Waiting for your final result. Thanks, cz
以下是引用cqzhao在2009-2-1 0:41:00的发言:
Interesting case. 1. TCT showed only two abnormal cells, one with increased N/C ratio. I may call ASC-US. In the US, for most women reflax hrHPV testing will be done. I will think how to release the TCT report after I get the HPV testing result. 2. The cell block looks hypercellular, but these cells do not look very bad. I will do Ki67 and p16 stains if I am not sure. If both negative, the chance of high grade squamous lesion almost is 0 and the chance of AIS also is very low. Of cause these two antobody stains are no use for endometrial lesions. 3. The cells in pleural fluid look urgly. I am not sure they are the same cells as in the TCT. Generally I still like to do IHC for berep4 (epithelial cells) and calretine (mesothelial cells) to rule out the possibilitity of mesothelial cells. Waiting for your final result. Thanks, cz They must be malignant if they are epithelial cells. Now we need to think about the origins. In the women most common primaries are lung, GYN, breast, colon. CK7/20: lung/gyn/breast Ck7+/ck20-; colonic ca ck7-/ck20+ ER, PR for gynecologic and breast origin WT1, P53 for high rade serous carcinoma (ovary or uterus) TTF-1 for lung In most cases you can firgur out the origins. Of cause sometimes you cannot. Clinical and imaging information may be helpful. |
有趣的病例
1.TCT仅仅看到两个异常的细胞,其中一个核浆比增高。我会诊断为ASC-US.大多数女性被诊断为US后会建议她们做HPV检测。我会在看到HPV检测结果后再考虑如何发这个TCT的报告。
2.细胞团块所制片子中细胞很多,但是这些细胞好像看起来不是恶性的。如果我觉得有疑问我会标记一下Ki67和p16.如果两项都是阴性,那么高级别瘤变可能性基本为零,AIS可能性也很低。当然,这两种标记对内膜来源病变没什么帮助。
3.胸水中的细胞看起来是恶性的。但是它们是不是和TCT中的细胞是一样来源的还不敢确定,因此我会标记一下berep4和calretine看是不是有间皮细胞存在。
等待最后的结果,谢谢。
这些细胞如果是上皮来源的那么是恶性无疑了。现在的问题是找到转移来源,对女性来说比较常见的有肺,妇科方面,乳腺,结肠等。可作标记如下
CK7/20: lung/gyn/breast 肺、妇科方面、乳腺。

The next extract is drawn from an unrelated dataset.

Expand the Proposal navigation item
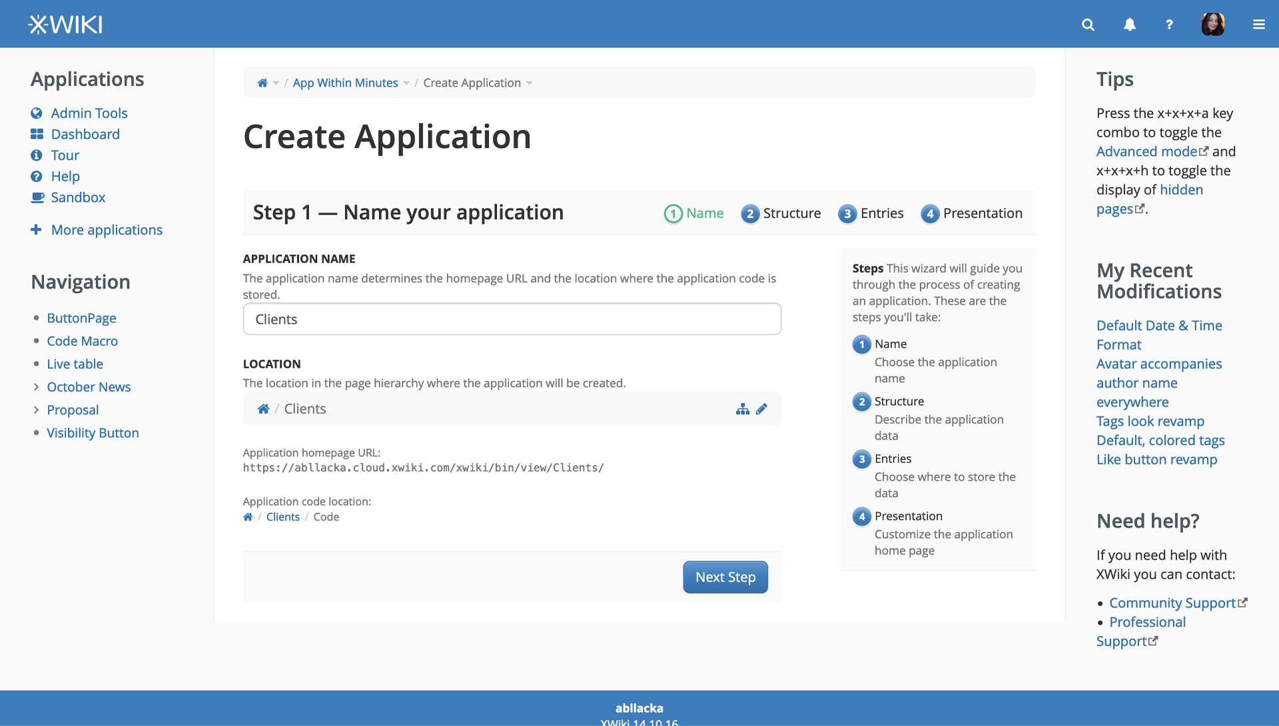This screenshot has width=1279, height=726. coord(36,410)
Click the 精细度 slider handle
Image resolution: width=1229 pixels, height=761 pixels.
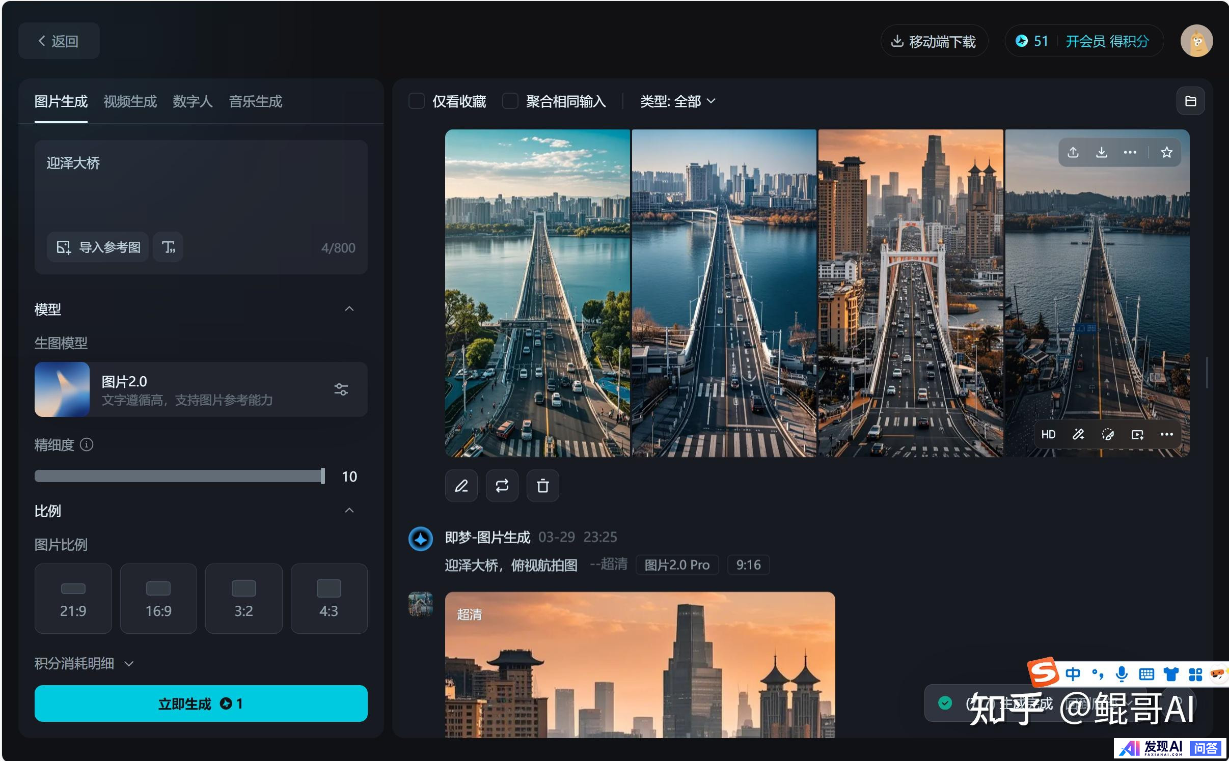point(322,476)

Ck7+/ck20-; colonic ca 结肠
ck7-/ck20+
ER, PR for 妇科方面、乳腺
WT1, P53 for high rade serous carcinoma (ovary or uterus)卵巢 子宫
TTF-1 for 肺
大部分病例可以找到原发灶,当然有时候找不到。临床和影像学资料应该会有帮助。
以下是引用兰青风采在2009-2-1 12:42:00的发言: 说实话,这个主题我没有弄懂。但是楼主的工作的认真态度值得我们大家学习和借鉴。 |
呵呵,可能主题有些不明白啊,抱歉。
此例差点漏诊,所以想到了许多:
1、临床病史非常重要,开始妇科医师提供病史:宫颈糜烂,接触出血,病人仅述白带多,当地B超无异常,而查到异常细胞后,再次追问,病人有3个月子宫不规律出血,当地治疗不详。
2、如有一点异常,尤其40岁以上的病人,建议多做几项相关检查,宁愿花费多点,不能漏诊。如此,我们曾发现6例宫颈癌(在其他医院做TCT没查出)。
3、如赵博士所述,液基的残液非常有用,明显提高检出率。